1) LEGITTIMITA’ DELLA COMMISSIONE DI MASSIMO SCOPERTO

2) DIVERGENZA TRA LA VOLONTÀ NEGOZIALE E LA CAUSA TIPICA DELLA FIDEIUSSIONE E LIMITAZIONE DELL’ESPOSIZIONE DEBITORIA DEL FIDEIUSSORE ENTRO I LIMITI DELL’OBBLIGAZIONE PRINCIPALE EX ART. 1941 C. 3 C.C.

Segnaliamo la sentenza 3643/2022 resa dal Tribunale di Roma all’esito del giudizio in materia di diritto bancario avente ad oggetto, tra l’altro, le contestazioni relative alla CMS ed il contenzioso cliente-banca sulla natura simulata e nullità della fideiussione omnibus. Dopo un approfondito excursus giurisprudenziale fondante il rigetto delle domande sulla illegittimità delle variazioni contrattuali operate dalla Banca sul contratto di conto corrente e sull’accertamento richiesto in tema di usura, interessi ultralegali, anatocismo, la sentenza si occupa dell’applicazione della Commissioni di Massimo Scoperto. Il Tribunale capitolino ha ritenuto superata la questione sull’astratta validità di dette clausole per effetto del D.L. 185/2008, convertito con modificazioni nella L. n. 2/2009, che nel disciplinare la materia delle CMS, da considerare pienamente valide ed efficaci se conformi ai dettami di legge, ha consentito implicitamente di riconoscere la piena legittimità delle stesse anche per il passato, quanto alla sussistenza di una valida causa negoziale.

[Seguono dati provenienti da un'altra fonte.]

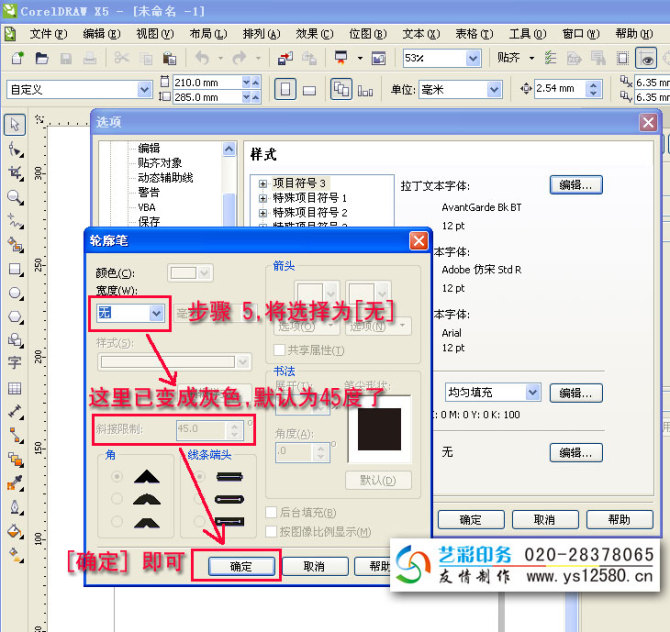Activate the Text tool (字)
The width and height of the screenshot is (670, 632).
tap(15, 362)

Dunque, di per sé, la CMS e commissioni similari non erano e non sono vietate, né automaticamente nulle erano o sono le relative clausole: la verifica va fatta in concreto. La sentenza affronta anche il tema della nullità per simulazione della garanzia personale prestata in relazione al rapporto bancario. Secondo la prospettazione attorea, una fideiussione eccessivamente onerosa rispetto al credito da garantire dissimulerebbe il reale intento del creditore di ottenere una maggior garanzia anche da parte di terzi e di disporre di una maggiore consistenza patrimoniale aggredibile, in violazione dell’art. 1941 c.c.

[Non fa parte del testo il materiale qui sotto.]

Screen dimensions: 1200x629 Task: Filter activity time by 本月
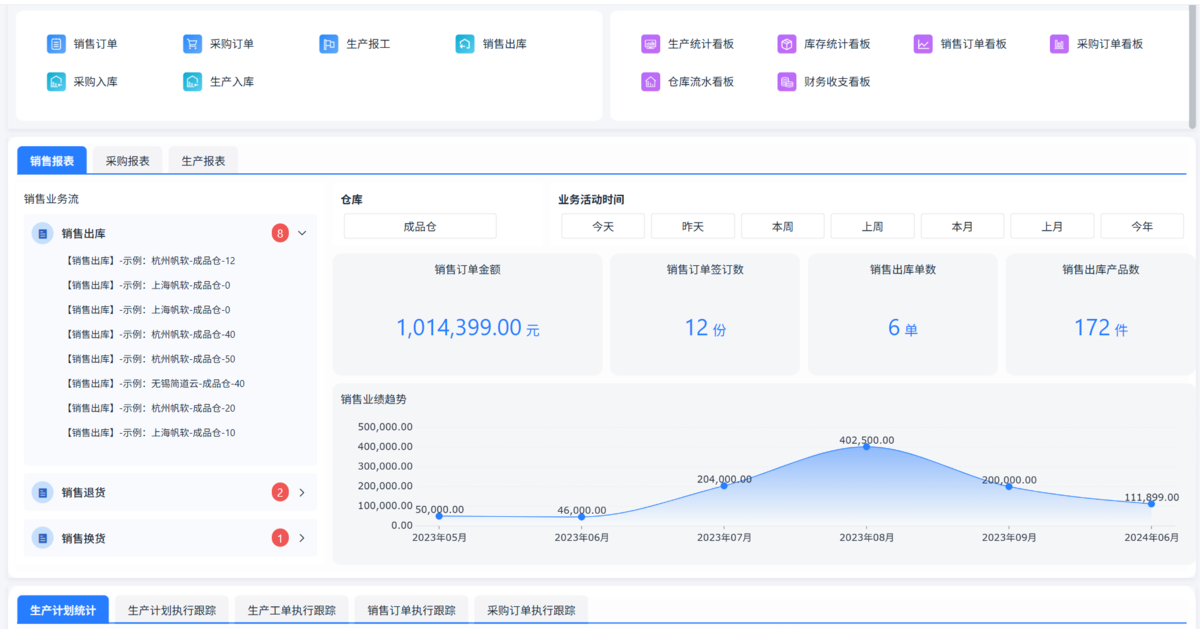tap(962, 227)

Nella fattispecie, il Tribunale ha ritenuto inconferente il richiamo alla natura simulata della fideiussione, non ravvisando in atti la prova di qualsivoglia divergenza tra le dichiarazioni rese dalle parti e le rispettive volontà negoziali, considerando pacifico che la parte intendesse effettivamente prestare una garanzia in ordine all’esposizione debitoria della garantita. Ha inoltre ribadito il principio secondo cui, quand’anche risultasse provata la divergenza tra la volontà negoziale e la causa tipica della fideiussione, la stessa, lungi dal costituire un’ipotesi di negozio simulato, varrebbe piuttosto ad integrarne il contenuto, senza determinarne la nullità, atteso che la concessione di una fideiussione in misura eccedente il debito o a condizioni più onerose comporta, ex art. 1941 c. 3 c.c., la mera limitazione dell’esposizione debitoria del fideiussore entro i limiti dell’obbligazione principale.